*** DOCUMENT EXCERPT ***

Late Night: Our Patronizing President

I'm too cool for school

After being mercilessly hounded by the media and his Democratic colleagues for what feels like a month, Anthony Weiner finally resigned from the House of Representatives today. After the recent remarks President Obama made suggesting Weiner should resign, you’d think he would have had the decency to just stay silent after the resignation. But no, Obama felt the need to deliver a patronizing and humiliating lecture to the already shamed former Congressman:

“I wish Rep. Weiner and his lovely wife well,” Obama said in a brief clip from an interview with ABC News that aired Thursday night on “World News.”

“Obviously, it’s been a tough incident for him. But I’m confident that they’ll refocus, he’ll refocus, and and he’ll end up being able to bounce back,” Obama said

What a nasty, condescending a-hole our President is! Nothing like rubbing salt in someone’s wounds. It seems President Obama never cared much for Weiner anyway:

Weiner and Obama did not always have a cordial relationship. As Obama’s health care bill was working its way through Congress, Weiner was critical of the president’s role in negotiations. “We started out from the place that the White House said, ‘We’ll accept anything. If you get 60 votes, we’ll take anything,’” Weiner said early last year. “There was a basic decision made to let the Senate write this bill in any way they thought they could to get 60 votes without any true, muscular leadership on the part of the White House.”

Kick ’em when they’re down: it must be the Chicago Way.

*** End of DOCUMENT EXCERPT ***

TASKS TO PERFORM:
[a] In the Weiner post, on which ABC News program did the interview clip air?
[b] Translate this sentence from the Weiner post into Spanish: "Weiner and Obama did not always have a cordial relationship."
[c] Reproduce the Weiner post word for word from "What a nasty, condescending" up to and including "the Chicago Way.".
The material has nothing to do with the Weiner post.

*** RECORDED INFORMATION ***

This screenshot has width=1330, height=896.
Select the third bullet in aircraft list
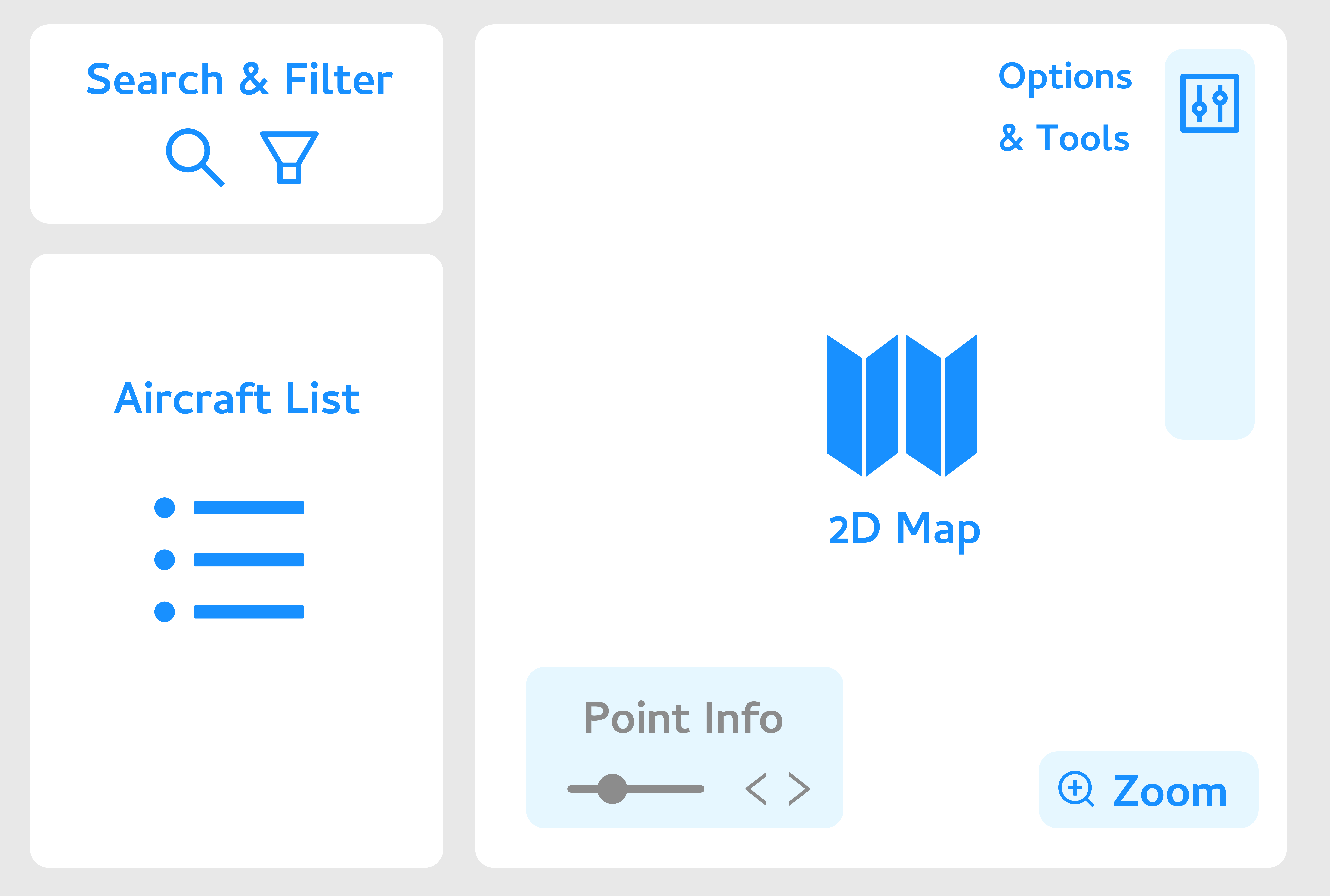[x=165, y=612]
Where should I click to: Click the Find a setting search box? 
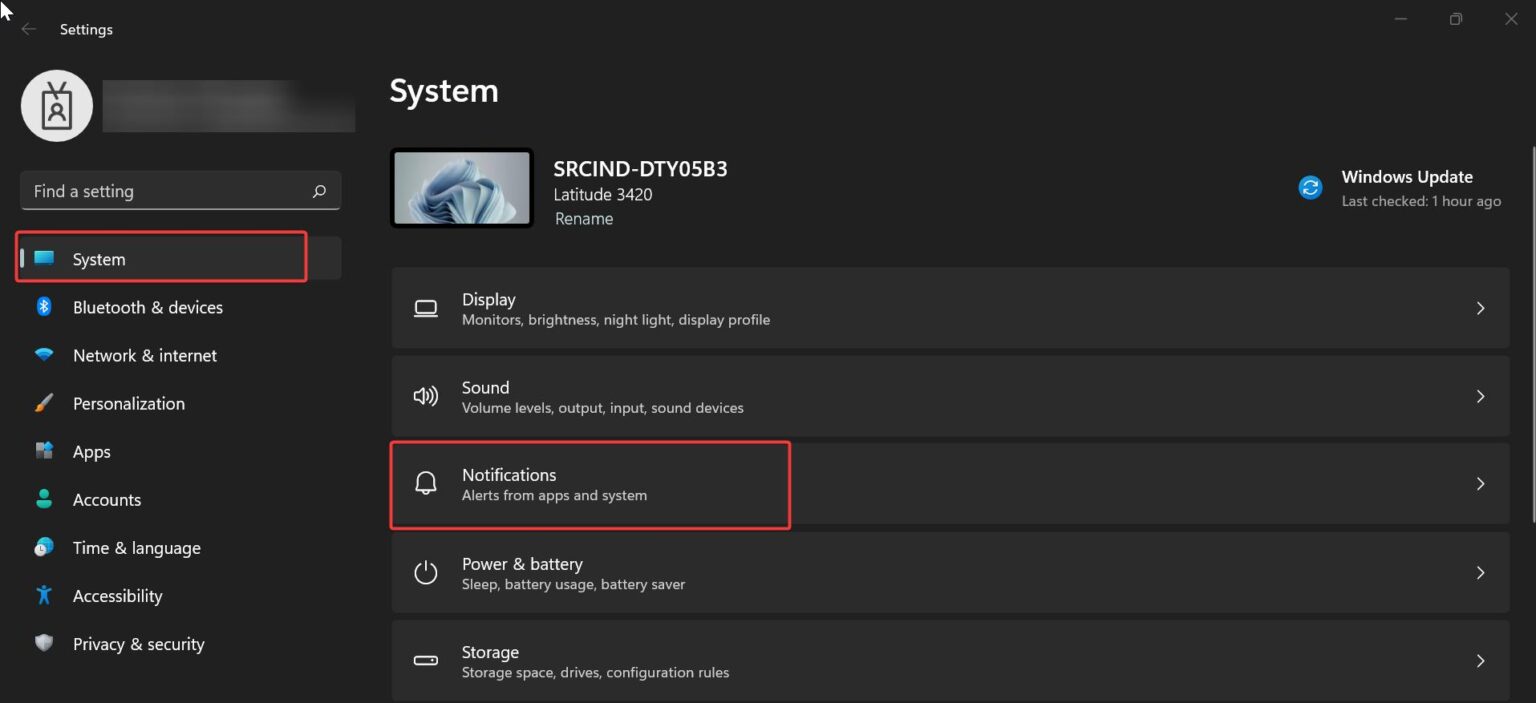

*** End of RECORDED INFORMATION ***

RESULTS OF THE EXERCISE:
[a] It aired on "World News" on Thursday night.

[b] Weiner y Obama no siempre tuvieron una relación cordial.

[c]
What a nasty, condescending a-hole our President is! Nothing like rubbing salt in someone’s wounds. It seems President Obama never cared much for Weiner anyway:

Weiner and Obama did not always have a cordial relationship. As Obama’s health care bill was working its way through Congress, Weiner was critical of the president’s role in negotiations. “We started out from the place that the White House said, ‘We’ll accept anything. If you get 60 votes, we’ll take anything,’” Weiner said early last year. “There was a basic decision made to let the Senate write this bill in any way they thought they could to get 60 votes without any true, muscular leadership on the part of the White House.”

Kick ’em when they’re down: it must be the Chicago Way.